The usability of modeling tools plays an essential role in the acceptance of conceptual modeling because usability refers to the degree to which users of modeling tools can achieve their goals appropriately and effectively. Therefore, to increase the usability of a modeling tool, it should be designed with a user-friendly interface [46]. However, when developing software, engineers often gauge the convenience aspect of UI only through simple usability tests and hence lack a deep understanding of the field of use [47]. Recently, the use of BIM-related systems has increased, and new functions have been added to the systems. However, UX and usability are still barely considered when developing such a system [48]. They tend not to delve into usability from a cognitive perspective, such as the actual impact on users and UX when using the software. Usability affects all people, across age, gender, culture, and economic classes. One well-known example of the problems caused by ignorance of usability is the “butterfly ballot” in the 2000 election in Florida, which caused great confusion due to the ballot design [49]; this kind of confusion caused by ignorance of usability can occur in various fields.
To develop a conceptual framework of usability for smart working environments, works related to BIM were reviewed in light of international standards for usability characteristics [29,31,50], and essential elements for the usability of architectural software were extracted focusing on user behavior and experience [51]. As shown in Figure 2, a conceptual framework of usability is proposed with two main components: “application,” related to users and environments, and “measure” to judge the subjective evaluation of users and an objective performance measurement. The component “measure” has been discussed by many researchers; this study characterizes measure into four attributes (satisfaction, effectiveness, efficiency, interaction), capturing interactions with the software by elaborating on existing ones. The main attributes are decomposed into ten metrics. Satisfaction is a measurement of self-reported personal responses to the outcome and/or anticipated outcome of using software; it is related to the perception of effectiveness and efficiency before, during, and after use. This includes the user’s comfort level (the degree of physical satisfaction), trustfulness (whether or not the tool is used according to the intention), likability (affected by cognitive satisfaction), and attractiveness (which corresponds to emotional response). Effectiveness is a measurement of settings, tailored to the user’s personal preferences, software operation and control, and achievement, including task accomplishment as a result of perceived software use, and the flexibility and operability of the technology. Flexibility allows the work to be completed in different usage contexts and requirements (completeness), while operability aims to accurately perform the functions required for the user’s work (accuracy). Efficiency is a measurement of the time taken to learn how to, and then complete, a task. It includes the cost of conducting this task in terms of the resources consumed in connection with activities to produce a result. Learnability corresponds to the time and effort it takes to acquire software skills, the changed financial costs due to the rapid and efficient use of software, and subjective productivity based on user evaluations of results.
The component “application” was divided largely into users and workplaces, where interactions between users and their workplace are the most essential element to consider in the design of user interface and system optimization from the cognitive perspective.
While the terms are often used interchangeably in the HCI field, the focus of UX differs from that of software usability because, as a result of human–machine communication, UX is determined by users of various backgrounds (age, gender, character type, degree of knowledge, technical expertise), whereas usability is closely associated with the software itself [41]. Therefore, even if people go through the same learning process regarding the use of new software, their feedback inevitably varies from individual to individual. This study includes UX attributes in addition to usability factors. The workspace is divided into job-related factors and environmental factors. Factors related to the job, including organization, role, job assignment, and political issues, determine the user’s goal in using the software; environmental factors, such as workload and training and learning regarding tool use, influence the degree to which the software is run. Therefore, to improve software usability and UX, we need to consider the interaction between the user and the system as well as the usability of the UI. To suggest a direction for this, first, the context of use should be analyzed based on data derived from an interview or survey because software use should, directly or indirectly, meet intended users’ needs by listening to their demands in their working environment. This research develops persona-based scenarios to identify critical factors affecting BIM software usability and UX in design offices.

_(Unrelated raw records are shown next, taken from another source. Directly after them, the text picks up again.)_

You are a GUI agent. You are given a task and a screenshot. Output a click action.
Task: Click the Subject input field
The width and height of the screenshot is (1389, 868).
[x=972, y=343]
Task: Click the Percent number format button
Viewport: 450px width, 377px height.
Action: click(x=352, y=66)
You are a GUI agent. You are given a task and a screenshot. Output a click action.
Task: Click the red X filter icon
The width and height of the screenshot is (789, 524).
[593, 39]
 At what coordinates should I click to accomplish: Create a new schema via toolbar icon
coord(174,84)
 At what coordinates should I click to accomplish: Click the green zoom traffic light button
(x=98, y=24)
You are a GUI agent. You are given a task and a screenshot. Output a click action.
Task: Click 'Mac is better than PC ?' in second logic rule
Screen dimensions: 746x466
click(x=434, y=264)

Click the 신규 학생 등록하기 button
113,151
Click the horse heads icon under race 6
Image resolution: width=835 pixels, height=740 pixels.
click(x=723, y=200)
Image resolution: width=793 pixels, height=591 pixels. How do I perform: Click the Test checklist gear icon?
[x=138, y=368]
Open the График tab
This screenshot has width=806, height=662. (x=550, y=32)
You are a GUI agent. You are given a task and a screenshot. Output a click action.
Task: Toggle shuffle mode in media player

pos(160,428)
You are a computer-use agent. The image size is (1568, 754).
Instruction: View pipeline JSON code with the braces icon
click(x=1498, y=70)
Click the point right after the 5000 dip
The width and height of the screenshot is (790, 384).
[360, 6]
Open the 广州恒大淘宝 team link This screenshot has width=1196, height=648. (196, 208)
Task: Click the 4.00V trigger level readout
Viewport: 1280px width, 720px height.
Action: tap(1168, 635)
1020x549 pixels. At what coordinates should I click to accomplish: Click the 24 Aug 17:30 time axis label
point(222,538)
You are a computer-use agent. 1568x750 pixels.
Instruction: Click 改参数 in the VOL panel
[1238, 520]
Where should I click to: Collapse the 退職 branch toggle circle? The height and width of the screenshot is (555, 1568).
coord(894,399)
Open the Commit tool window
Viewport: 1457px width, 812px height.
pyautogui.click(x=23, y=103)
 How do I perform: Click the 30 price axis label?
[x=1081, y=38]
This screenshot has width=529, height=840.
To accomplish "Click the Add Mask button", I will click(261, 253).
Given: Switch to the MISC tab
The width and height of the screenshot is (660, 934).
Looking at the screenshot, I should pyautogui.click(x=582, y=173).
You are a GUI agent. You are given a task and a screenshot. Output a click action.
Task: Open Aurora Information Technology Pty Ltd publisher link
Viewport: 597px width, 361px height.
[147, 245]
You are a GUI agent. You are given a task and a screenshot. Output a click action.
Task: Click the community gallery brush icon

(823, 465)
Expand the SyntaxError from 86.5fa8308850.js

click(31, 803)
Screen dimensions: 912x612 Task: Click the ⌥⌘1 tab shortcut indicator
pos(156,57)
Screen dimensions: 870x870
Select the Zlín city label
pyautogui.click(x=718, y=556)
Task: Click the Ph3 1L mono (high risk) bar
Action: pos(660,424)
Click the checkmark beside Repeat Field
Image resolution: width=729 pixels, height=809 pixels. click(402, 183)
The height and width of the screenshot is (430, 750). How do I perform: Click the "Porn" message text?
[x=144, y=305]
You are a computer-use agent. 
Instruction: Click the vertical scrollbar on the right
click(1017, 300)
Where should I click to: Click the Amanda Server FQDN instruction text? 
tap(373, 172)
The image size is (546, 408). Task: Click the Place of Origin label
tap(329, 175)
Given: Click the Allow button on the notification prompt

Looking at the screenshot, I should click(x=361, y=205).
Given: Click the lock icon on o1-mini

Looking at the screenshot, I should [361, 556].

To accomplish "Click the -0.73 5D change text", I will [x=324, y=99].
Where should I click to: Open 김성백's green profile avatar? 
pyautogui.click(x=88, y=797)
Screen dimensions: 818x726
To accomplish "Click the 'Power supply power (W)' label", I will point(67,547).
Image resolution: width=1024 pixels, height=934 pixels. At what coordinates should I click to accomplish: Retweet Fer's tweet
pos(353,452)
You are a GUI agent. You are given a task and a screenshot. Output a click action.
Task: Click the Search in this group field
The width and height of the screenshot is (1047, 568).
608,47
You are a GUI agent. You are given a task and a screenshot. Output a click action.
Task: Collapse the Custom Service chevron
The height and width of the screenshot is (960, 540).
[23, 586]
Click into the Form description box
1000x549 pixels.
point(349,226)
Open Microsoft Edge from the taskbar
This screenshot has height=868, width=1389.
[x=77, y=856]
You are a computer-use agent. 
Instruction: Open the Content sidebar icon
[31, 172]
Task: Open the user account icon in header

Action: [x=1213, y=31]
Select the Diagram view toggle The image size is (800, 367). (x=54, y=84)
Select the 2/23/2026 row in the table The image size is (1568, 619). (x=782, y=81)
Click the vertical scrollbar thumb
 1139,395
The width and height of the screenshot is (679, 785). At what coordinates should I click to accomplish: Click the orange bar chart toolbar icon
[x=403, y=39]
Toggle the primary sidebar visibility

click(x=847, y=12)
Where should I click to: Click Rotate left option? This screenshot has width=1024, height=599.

5. Identifying User Demands and Characterizing UX

5.1. Interview and Survey Results on the Use of BIM

A survey was conducted in architectural design offices to investigate users’ experiences, and the current status and needs of BIM were identified to suggest a plan for improving the usability of BIM software. Two offices, S and H, were selected as survey targets; for the development of a customized questionnaire centered on representative user groups, interviews were conducted with experts to derive important factors and determine the field and scope of the survey. These two offices introduced BIM-related software for their smart working environments over ten years ago, but only started using it in earnest around 2016, when the PPS made it mandatory to apply BIM to all construction projects. However, there was a difference in the proportion of BIM software used in their work. For example, while architectural office H uses Revit as a primary design tool, architectural office S still uses AutoCAD as a basic design tool; it is however increasing its use of Revit based on the compelling needs of public institutions and clients. The two offices use different BIM software for each stage of work depending on the ease of use and the needs of the work. They are continuously seeking to improve their employees’ capability for BIM software and have hence designed a technical training program to improve work efficiency.
The survey was conducted with three different types of users of BIM software—managers, advanced BIM users, and BIM users—who rated project experience using BIM software on a scale of 1–5, where 1 = strongly disagree, 2 = disagree, 3 = neither agree nor disagree, 4 = agree, and 5 = strongly agree. Managers showed significant differences compared with other users in terms of usage period, level, and utilization of software, and this affected not only operational aspects such as the need to hire experts, but also the functions required to use the tool for its intended purpose. However, all managers strongly agreed on the need for the training program on BIM software use to follow government policies, strengthen competitiveness, and respond to changing markets. As shown in Table 2, “advanced BIM users” and “BIM users” were classified according to their proficiency level in manipulating BIM software and their main role in the office.
“Advanced BIM users” and “BIM users” often use BIM in conjunction with other software in DWG format for ease of drawing work; 43% of them use Rhino, Navisworks, and Twinmotion for parametric modeling and quality control. All users rated functionality for responding to government permission standards at lower than 2.5; many (75%) also felt negatively about artificial intelligence (AI)-based techniques because such techniques incorporate many variables, wasting time. However, there was a difference between the two groups in the average score for questions about tool use in the early stage, modeling support function, and software support community. BIM users rated these at 3.7 points, while advanced BIM users rated these at 2.4 points, which is relatively negative. This difference in response is due to dissatisfaction of process aspects such as difficulty in performing tasks rather than using the tool itself. It is not easy for advanced BIM users to proceed with the project with BIM software because the schedule and method tailored to the existing 2D process are still in force. Further, an appropriate collaborative environment has not been created because of a lack of BIM users of a sufficient level.
Many users wanted software features to reduce their time and effort in performing tasks for the efficiency of task performance. For example, advanced BIM users gave the highest score (4.5 points) to reduce paperwork time, reflecting the easy information retrieval. BIM users placed a higher value (4.4 points) on the library feature, reducing repetitive tasks. These findings indicate that users are more interested in devising a way to facilitate task performance. However, the two types of users exhibited a different reaction to multidimensional convergence information technology, which is not directly related to a task. Multidimensional convergence information technology was the most preferred function for advanced BIM tool users (60.0%), but BIM users prefer functions required for building construction permissions such as automatic law checks to reduce simple and repetitive tasks (41.2%) and design quality evaluation and performance reviews (23.5%) rather than information technology (11.8%).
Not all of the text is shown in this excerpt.